The pounding in her head suggested otherwise. For the first time in weeks Cassie felt something other than frustration and sadness. But she wasn’t sure terror-filled minutes were any better than those that came before.
“Let me up,” she said in the strongest voice she could muster.
He loosened the grip on her wrists but kept her pinned. “Stop moving around and tell me who you are and how you know Dan.”
She glared but stayed quiet.
“Okay then. We’ll skip the introductions and get to the point. Where is Dan?”
The question showed this guy lived somewhere else. Either that or the story about being Dan’s friend was just that, a story. “I thought you and Dan were supposed to be so close.”
“What does that have to do with your name?”
“If you really were friends, you’d know.” And she would not have to say the words. She could keep the pain and hurt locked in the back of her mind as she searched for the truth.
“You’re talking in riddles.”
She searched the guy’s face one last time trying to figure out where she had seen him before. Something about his tone or affect…something kept her from pulling that trigger before and from kneeing him now.
“You gonna say anything anytime soon?” he asked.
The dizzying sense of loss, all that gnawing disbelief, exhausted her until she gave in and provided the answer he wanted.
“Dan’s dead.” Saying the horrible words sliced her to the bone.
Her attacker did not take them any better. He loosened his grip as his tan face blanched chalk white. She’d seen that horrified look before. Every single time she glanced in the mirror.
“That can’t be right.” Distress filled the man’s voice. His words came out choppy and low, almost like a growl.
She nodded, unable to say the truth about Dan a second time.
“Oh shit.” The stranger landed on his backside on the floor beside her with a thump.
Stunned surprise. The flash of pain behind his eyes. The tightening of his skin around his mouth. Cassie recognized the signs. The man was trying to hold back the emotions that had his hands flexing and his shoulders slumping in defeat.
“They tried to tell me at the hangar,” he said in a faraway voice. “But I…it didn’t make any sense.”

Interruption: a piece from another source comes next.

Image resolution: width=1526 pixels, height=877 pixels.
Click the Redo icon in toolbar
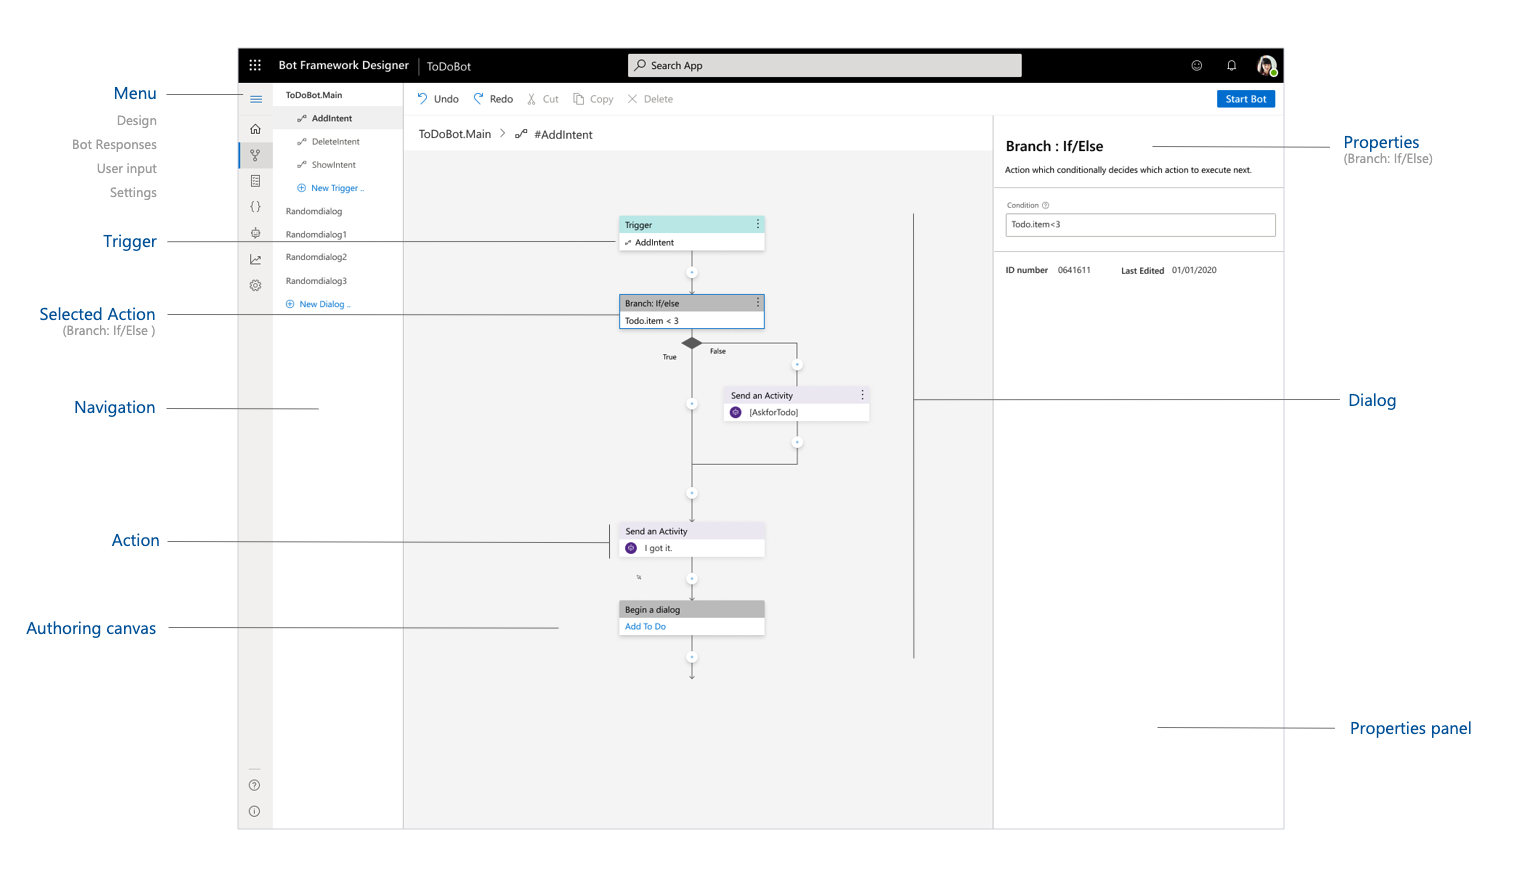tap(478, 98)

None of it made any sense to her, either. No matter how many times she tried to take apart the pieces and make the facts fit, the story fell apart. Most days, her fight for the truth about Dan was the only thing that got her out of bed.
“How?” The mysterious man sat back on his haunches, head hung low, body slack. “I mean, when?”
She knew what he was asking. She swallowed the mountain of tears clogging her throat. Telling the horrible news rubbed her raw. She expected it always would. “Helicopter crash. Close to four weeks ago. We had a private memorial service for him shortly after that.”
“But he contacted me—” A deep frown marred the attacker’s face. “Who the hell are you?”
“Cassie Montgomery.”
“Dan’s half sister?”
“I don’t make the half distinction.” And she hated when other people pointed it out. “But, yes.”
“Damn.”
She sat up straight as he jumped to his feet. “And now it’s your turn to fess up.”
From the small shake of his head to the sad echo in his voice, she knew the surprise news had the guy reeling. Shock, confusion, and anger all raced across his face.
“Are you okay?” she asked.
He paced around at a near stumble. “No.”